> [Challenge 1]
In the passage on the story "The Sumach," what did the vampiric tree grow from?

> [Text section]

“Mrs. Watcombe studied her with care, for the pallor of Irene’s face was very marked. In contrast, a vivid spot of red showed on the slender neck, an inch or so below the ear.” —Ulric Daubeny, “The Sumach”
Readers of Gothic literature will quickly recognize that Irene is suffering from a vampire bite. She is not the victim of Dracula, Carmilla, or Lord Ruthven, though. Rather, it is a vampiric sumach tree that has attacked her during her sleep. Ulric Daubeny’s “The Sumach,” published in his collection The Elemental: Tales of the Supernormal and the Inexplicable (1919), is a fascinating killer-plant story. It tells of a tree that has grown from a stake plunged into the heart of a buried vampire. The tree possesses hypnotic powers that seduce young women to its branches to feed upon them. Irene awakens one night disoriented and horrified to find herself sitting in the tree:
…relentless, stick-like arms immediately closed in upon her, their vice-like grip so tight that she could scarcely breathe. . . darting at the fair, white neck as a wild beast on its prey. She struggled desperately, madly, for to her swooning senses the very branches of the tree became endowed with active life, coiling unmercifully around her, tenaciously clinging to her limbs, and tearing at her dress (Daubeny 36-37).

> [Records to process]
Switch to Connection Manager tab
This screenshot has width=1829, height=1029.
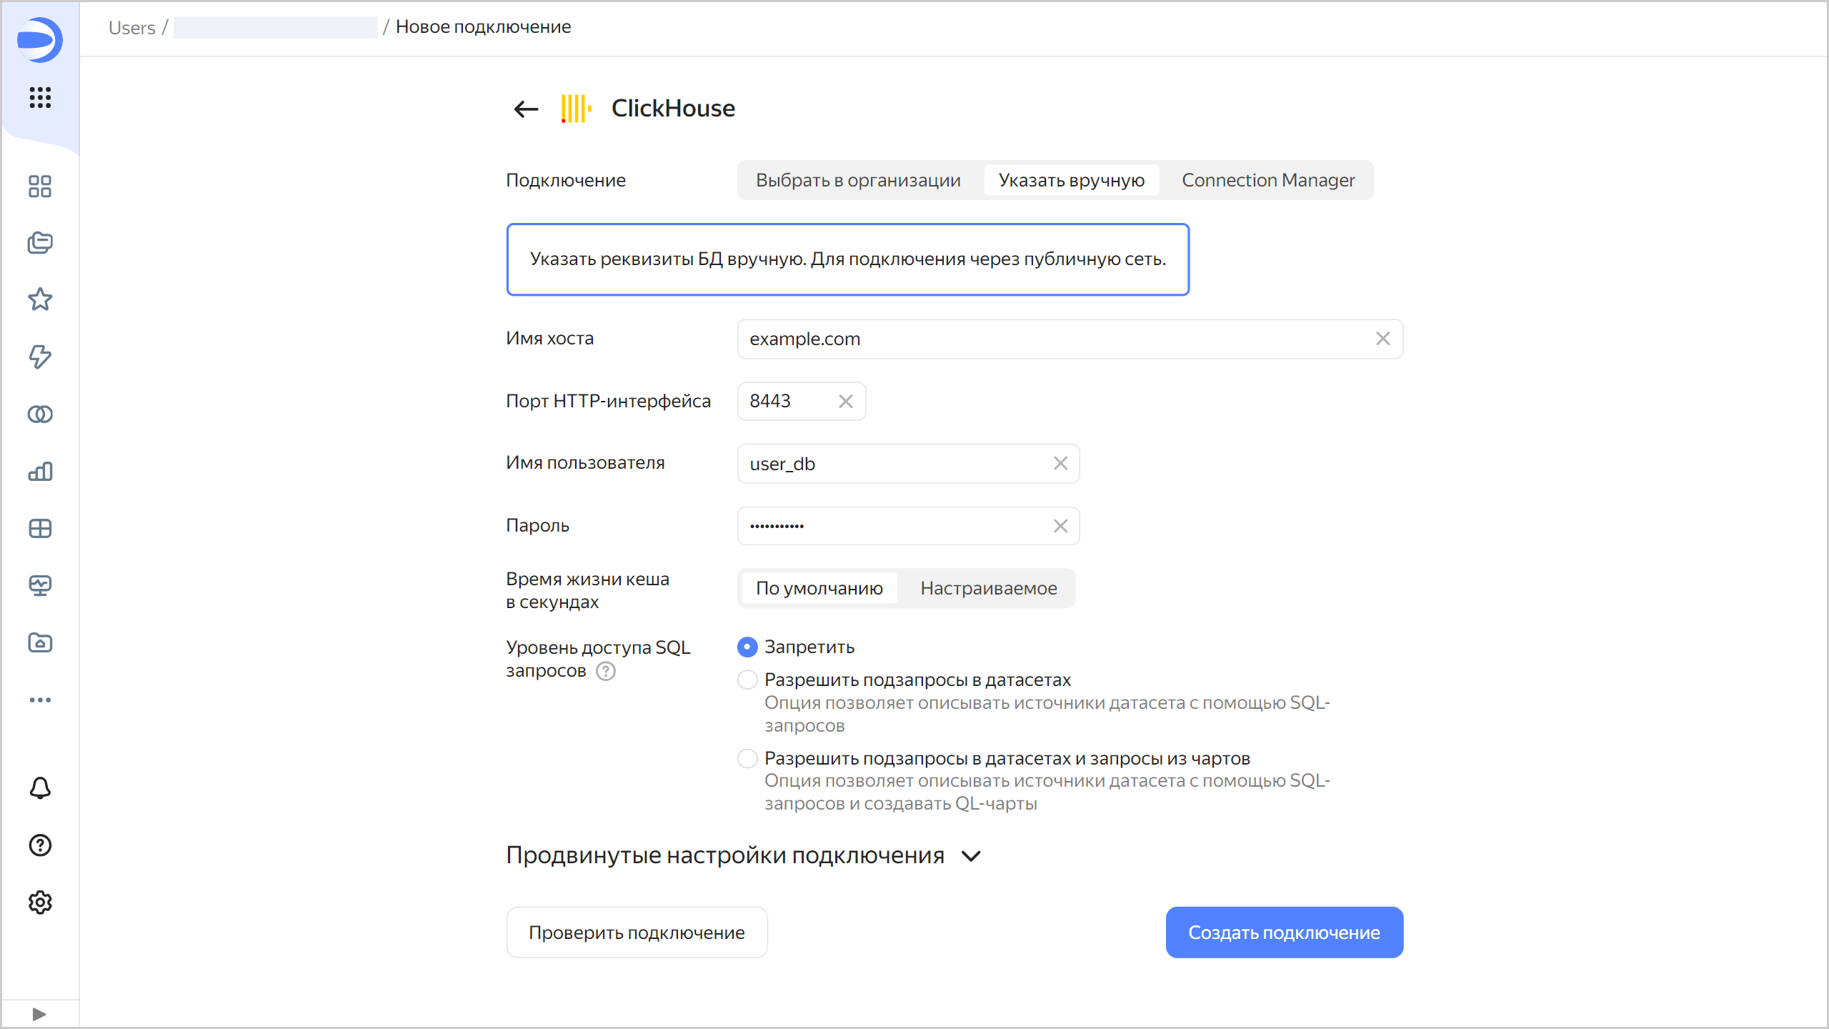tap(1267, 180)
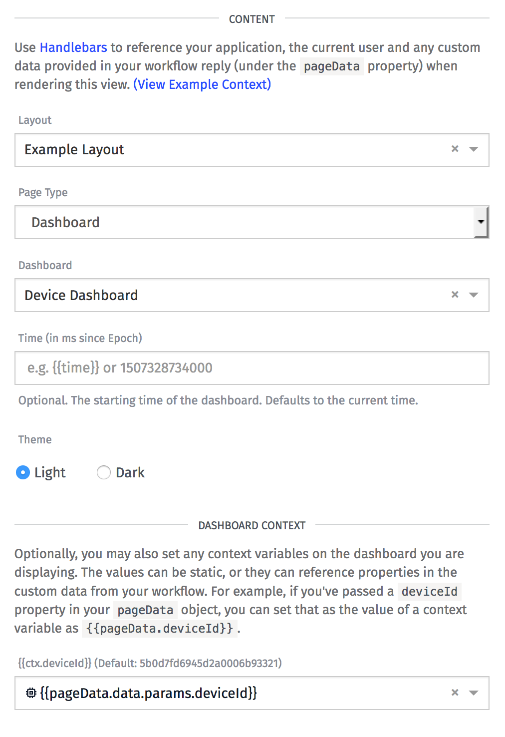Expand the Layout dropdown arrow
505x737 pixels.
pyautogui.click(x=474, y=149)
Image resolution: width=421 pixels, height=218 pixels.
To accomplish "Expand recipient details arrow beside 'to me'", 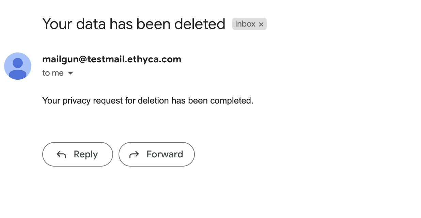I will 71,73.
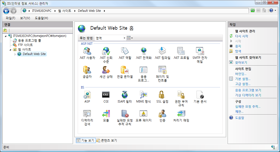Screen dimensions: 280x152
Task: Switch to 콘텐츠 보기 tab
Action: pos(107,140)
--
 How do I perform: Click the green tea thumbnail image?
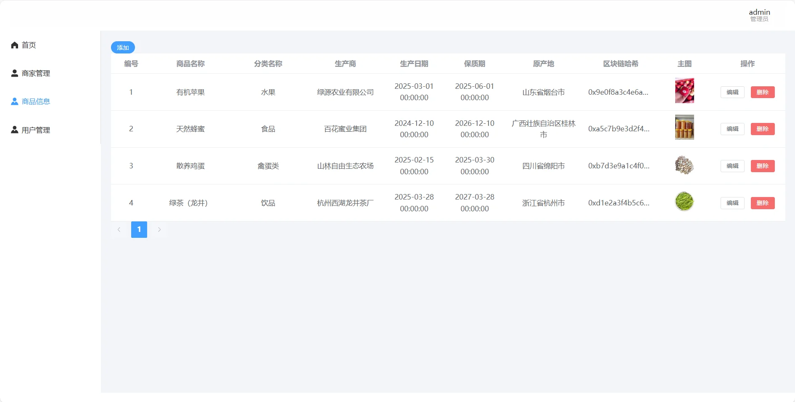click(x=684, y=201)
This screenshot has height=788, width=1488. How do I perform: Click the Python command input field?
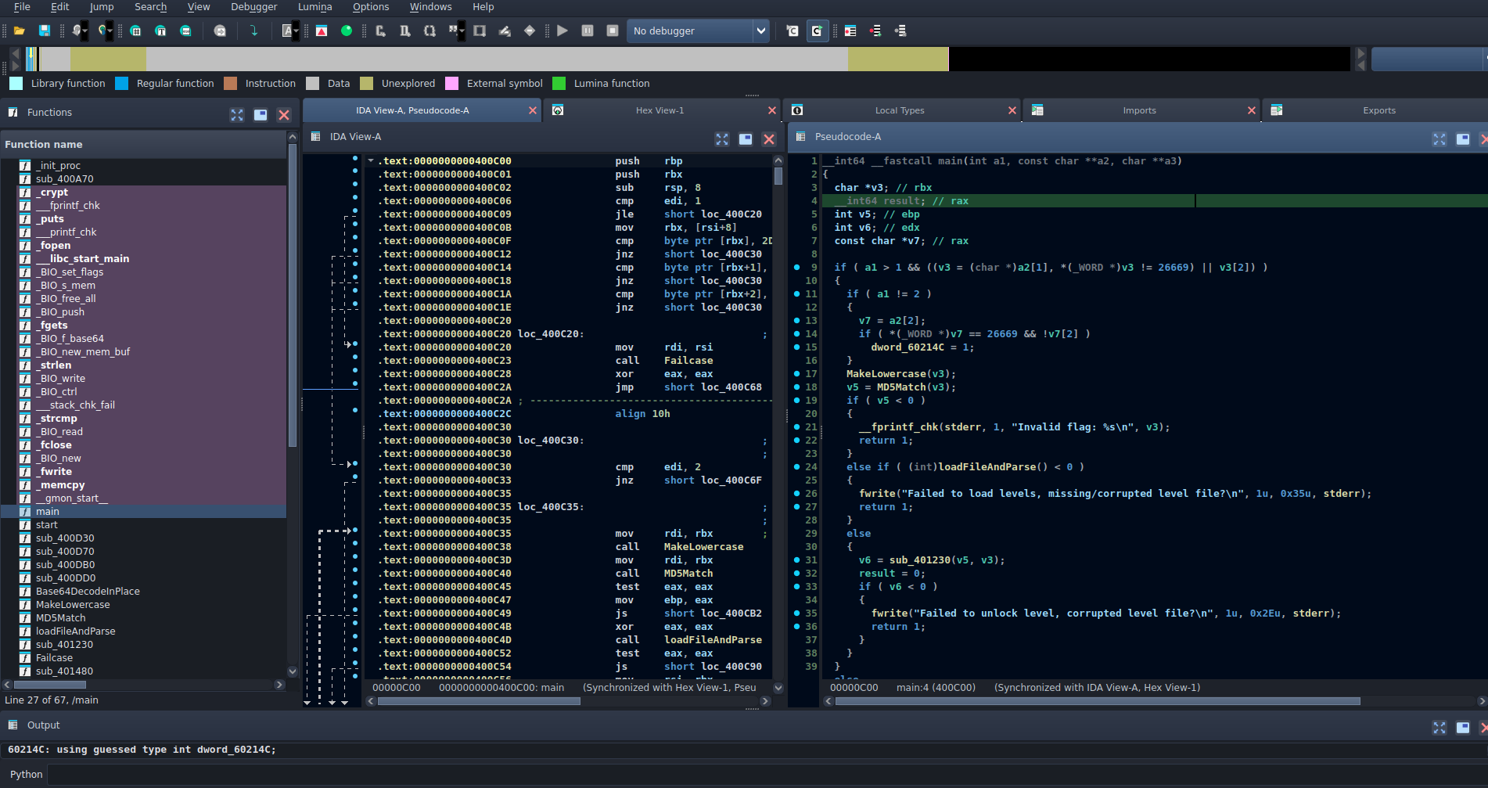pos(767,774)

> [Challenge 2]
Render the records as a JSON list of strings with one string per line. Begin at the line that contains "How do I perform: Click the green" and stop after the line that contains "pos(767,774)". Omit blank lines and the pictures.

> [Answer 1]
It grew from a stake plunged into the heart of a buried vampire.

> [Answer 2]
[
  " How do I perform: Click the green tea thumbnail image?",
  "click(x=684, y=201)",
  "This screenshot has height=788, width=1488. How do I perform: Click the Python command input field?",
  "pos(767,774)"
]